SOURCE DATA
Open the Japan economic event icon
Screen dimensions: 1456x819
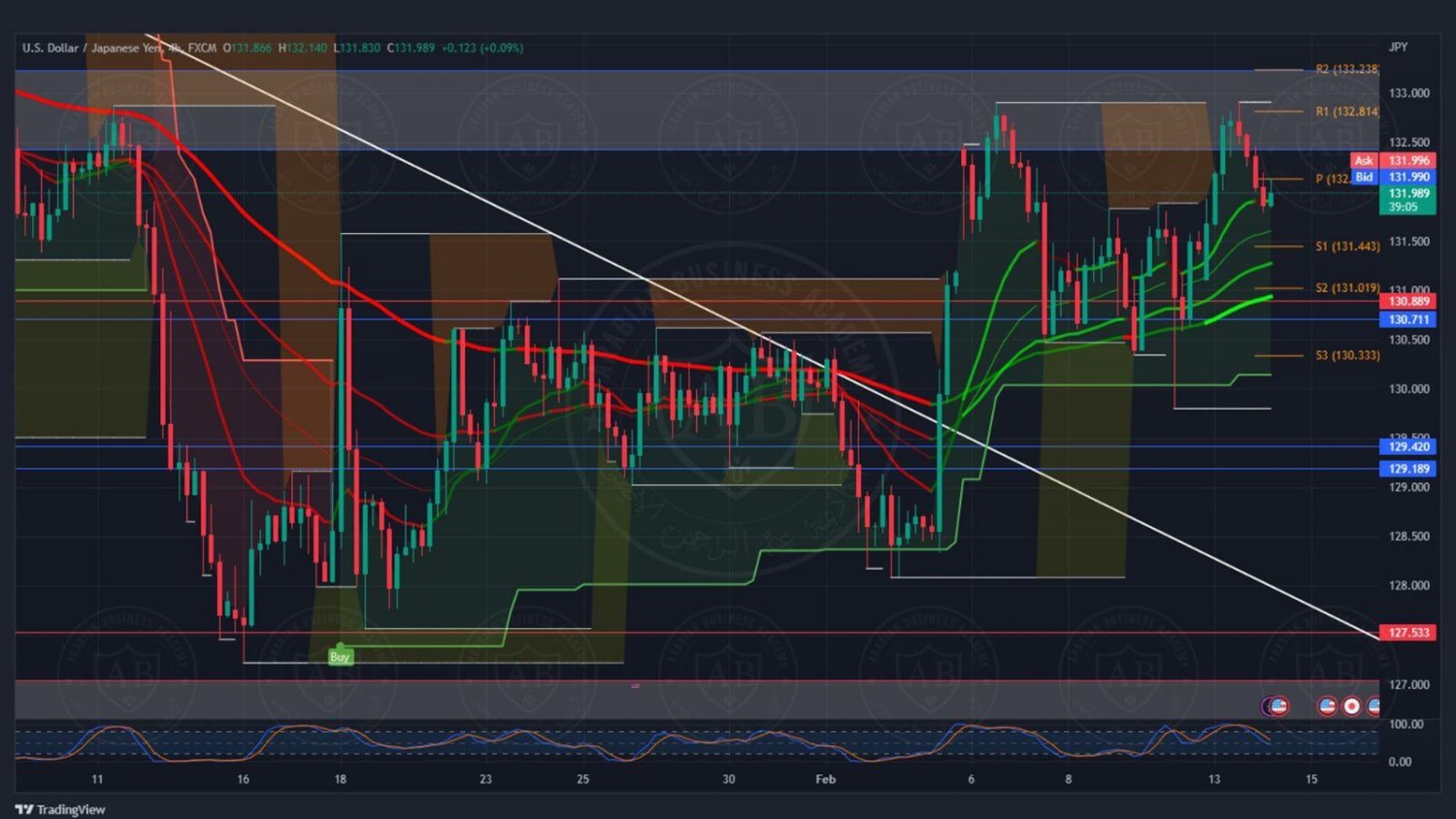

...

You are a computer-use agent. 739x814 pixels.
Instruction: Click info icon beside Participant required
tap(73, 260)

---

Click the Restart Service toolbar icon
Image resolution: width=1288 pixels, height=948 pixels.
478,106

DESCRIPTION OF THE TASK
Only the lines above from the line with "Open the Japan economic event icon" to the line with "Screen dimensions: 1456x819", those two lines included, should be reproduced exactly.

ANSWER SECTION
Open the Japan economic event icon
Screen dimensions: 1456x819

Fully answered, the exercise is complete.